Si obietterà che l’uomo ha sempre ucciso le altre specie di animali. E’ vero, vi erano però due condizioni ben diverse dalle attuali. In primis, spesso si trattava di sopravvivenza. In tempi in cui non vi erano tanti cibi di origine vegetale, il cibo animale risultava più comune. In secundis, la pressione demografica e gli attuali consumi parossistici hanno determinato il concetto di animale-oggetto confezionato in vaschetta, avulso da qualsiasi empatia esistenziale. Aggiungerei anche una mia personale considerazione: il livello di evoluzione culturale e di civiltà oggi generalmente raggiunto nei Paesi occidentali, ci impone obblighi morali diversi dal passato.

La riprova che la produzione di carne e derivati è cosa indegna viene dalla segretezza dei macelli. Perché non sono aperti a chi voglia documentarsi sulla sua personale scelta di alimentazione? Anche negli ultimi anni degli studi d’obbligo, oltre le gite culturali, la visita ad allevamenti e macelli da parte degli studenti sarebbe di grande aiuto alla maturazione di loro scelte consapevoli.

Un tempo, nella cultura contadina, vi era solidarietà tra uomo e animale. L’animale era sfruttato, ma aveva una vita naturale, i suoi cicli biologici erano rispettati, viveva libero insieme ai suoi simili. L’uomo lo sfamava e gli garantiva una vita dignitosa, difendendolo anche dai pericoli, fino ahimé al giorno della sua fine che spesso era indispensabile per garantire la sopravvivenza della famiglia di chi lo aveva accudito. Un uovo, quando non covato, si poteva considerare offerto spontaneamente dalla gallina a chi gli procurava il becchime. Era un rapporto rispettoso, invece oggi tutto è terribilmente mercificato. Vengono i brividi perfino a mangiare un uovo, pensando ai miliardi di vite recluse, disprezzate e sofferenti che servono per la sua produzione.

 

Quanto sopra fa parte di conoscenze basilari che tutti sanno o possono acquisire e verificare per iniziare ad avere coscienza dei propri comportamenti, non è più adeguato proseguire pedissequamente le abitudini del passato. E’ sulla base di queste conoscenze che si matura la spontanea e convinta scelta di stili di vita veg.

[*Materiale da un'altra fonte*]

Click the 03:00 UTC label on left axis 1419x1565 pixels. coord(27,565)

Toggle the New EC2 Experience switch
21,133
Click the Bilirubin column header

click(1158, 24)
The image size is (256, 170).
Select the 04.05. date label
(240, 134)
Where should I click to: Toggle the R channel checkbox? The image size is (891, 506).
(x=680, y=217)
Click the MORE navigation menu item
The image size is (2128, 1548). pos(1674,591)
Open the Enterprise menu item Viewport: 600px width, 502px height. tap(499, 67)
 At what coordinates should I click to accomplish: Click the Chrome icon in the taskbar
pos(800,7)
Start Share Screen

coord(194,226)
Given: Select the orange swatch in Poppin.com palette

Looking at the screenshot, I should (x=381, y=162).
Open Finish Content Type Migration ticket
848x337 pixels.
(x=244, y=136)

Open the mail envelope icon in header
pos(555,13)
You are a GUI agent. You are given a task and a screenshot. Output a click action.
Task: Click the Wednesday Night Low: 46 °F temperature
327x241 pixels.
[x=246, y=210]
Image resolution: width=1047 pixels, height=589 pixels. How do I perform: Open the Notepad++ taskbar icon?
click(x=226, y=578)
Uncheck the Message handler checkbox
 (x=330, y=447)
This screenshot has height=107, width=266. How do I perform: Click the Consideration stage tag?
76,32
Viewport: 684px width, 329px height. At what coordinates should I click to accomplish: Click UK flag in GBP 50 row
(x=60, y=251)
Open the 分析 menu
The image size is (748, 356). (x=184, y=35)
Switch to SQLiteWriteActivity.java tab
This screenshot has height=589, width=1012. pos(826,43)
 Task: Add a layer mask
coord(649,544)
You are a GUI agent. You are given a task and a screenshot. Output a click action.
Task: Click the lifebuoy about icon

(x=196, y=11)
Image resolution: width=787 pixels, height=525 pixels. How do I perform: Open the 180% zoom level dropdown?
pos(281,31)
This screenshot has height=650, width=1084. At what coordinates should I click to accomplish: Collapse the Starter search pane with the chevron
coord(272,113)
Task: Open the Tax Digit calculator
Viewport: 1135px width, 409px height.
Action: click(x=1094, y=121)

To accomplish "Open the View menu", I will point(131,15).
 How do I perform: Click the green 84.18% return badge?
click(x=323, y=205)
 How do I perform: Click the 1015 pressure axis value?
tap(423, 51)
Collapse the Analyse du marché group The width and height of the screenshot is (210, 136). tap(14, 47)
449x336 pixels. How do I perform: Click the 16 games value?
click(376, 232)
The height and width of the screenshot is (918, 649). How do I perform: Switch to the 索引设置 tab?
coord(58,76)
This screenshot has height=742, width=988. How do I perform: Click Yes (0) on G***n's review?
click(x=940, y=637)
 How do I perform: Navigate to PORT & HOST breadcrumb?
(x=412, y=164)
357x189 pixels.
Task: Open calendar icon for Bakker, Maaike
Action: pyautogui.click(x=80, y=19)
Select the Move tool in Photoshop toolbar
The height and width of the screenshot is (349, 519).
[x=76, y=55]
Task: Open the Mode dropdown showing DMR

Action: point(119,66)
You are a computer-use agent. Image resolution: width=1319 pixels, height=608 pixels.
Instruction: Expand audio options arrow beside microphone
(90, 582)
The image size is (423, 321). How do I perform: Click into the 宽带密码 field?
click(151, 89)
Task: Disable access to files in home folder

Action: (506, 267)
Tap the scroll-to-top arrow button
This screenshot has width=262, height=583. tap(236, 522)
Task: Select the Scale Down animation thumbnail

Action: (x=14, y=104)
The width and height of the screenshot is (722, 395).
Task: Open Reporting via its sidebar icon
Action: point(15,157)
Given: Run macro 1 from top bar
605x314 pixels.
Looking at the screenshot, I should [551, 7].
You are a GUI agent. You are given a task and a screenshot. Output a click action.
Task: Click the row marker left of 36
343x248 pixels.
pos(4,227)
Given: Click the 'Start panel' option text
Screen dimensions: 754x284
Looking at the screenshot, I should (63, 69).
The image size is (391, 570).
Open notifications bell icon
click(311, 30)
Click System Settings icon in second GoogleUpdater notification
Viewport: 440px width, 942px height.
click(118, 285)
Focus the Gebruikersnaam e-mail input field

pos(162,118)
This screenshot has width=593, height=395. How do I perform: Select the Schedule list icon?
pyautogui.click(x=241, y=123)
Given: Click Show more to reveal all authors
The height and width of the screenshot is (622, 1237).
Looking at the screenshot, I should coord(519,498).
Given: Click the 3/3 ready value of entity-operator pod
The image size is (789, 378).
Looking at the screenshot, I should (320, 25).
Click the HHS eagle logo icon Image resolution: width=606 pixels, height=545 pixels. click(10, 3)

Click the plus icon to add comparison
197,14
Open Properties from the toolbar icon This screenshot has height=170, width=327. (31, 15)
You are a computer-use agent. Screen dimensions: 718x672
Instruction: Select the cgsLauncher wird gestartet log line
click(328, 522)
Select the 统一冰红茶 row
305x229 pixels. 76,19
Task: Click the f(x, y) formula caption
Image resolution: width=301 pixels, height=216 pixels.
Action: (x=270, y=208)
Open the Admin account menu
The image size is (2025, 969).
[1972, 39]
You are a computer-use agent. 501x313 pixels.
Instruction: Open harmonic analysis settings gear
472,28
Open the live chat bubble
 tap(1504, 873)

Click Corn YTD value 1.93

Evitiamo per il momento di affrontare il disastroso impatto ambientale causato dagli allevamenti intensivi, la deforestazione conseguente alla creazione di pascoli, la fame conseguente alla coltivazione di vaste aree per foraggi anziché cereali per umani, l’ingente spreco di cibo.

Concludendo, a mio parere, con lo sfruttamento delle altre specie animali l’uomo si priva della propria dignità. E non mi riferisco alla mancanza di dignità degli uomini addetti agli allevamenti, ai macelli, alla vivisezione, gente che ritengo degna solo ad esercitare i loro tristi mestieri in qualche girone dell’inferno, ma in gioco vi è anche la dignità di coloro che consumano carne, pesce ed altri prodotti di origine animale senza preoccuparsi di come arrivino fino a loro, in tal modo rendendo economicamente vantaggiosa tutta la filiera dello sfruttamento. Se da domani non venisse consumata carne, sparirebbero contemporaneamente anche le torture e i massacri degli allevamenti. Che sogno!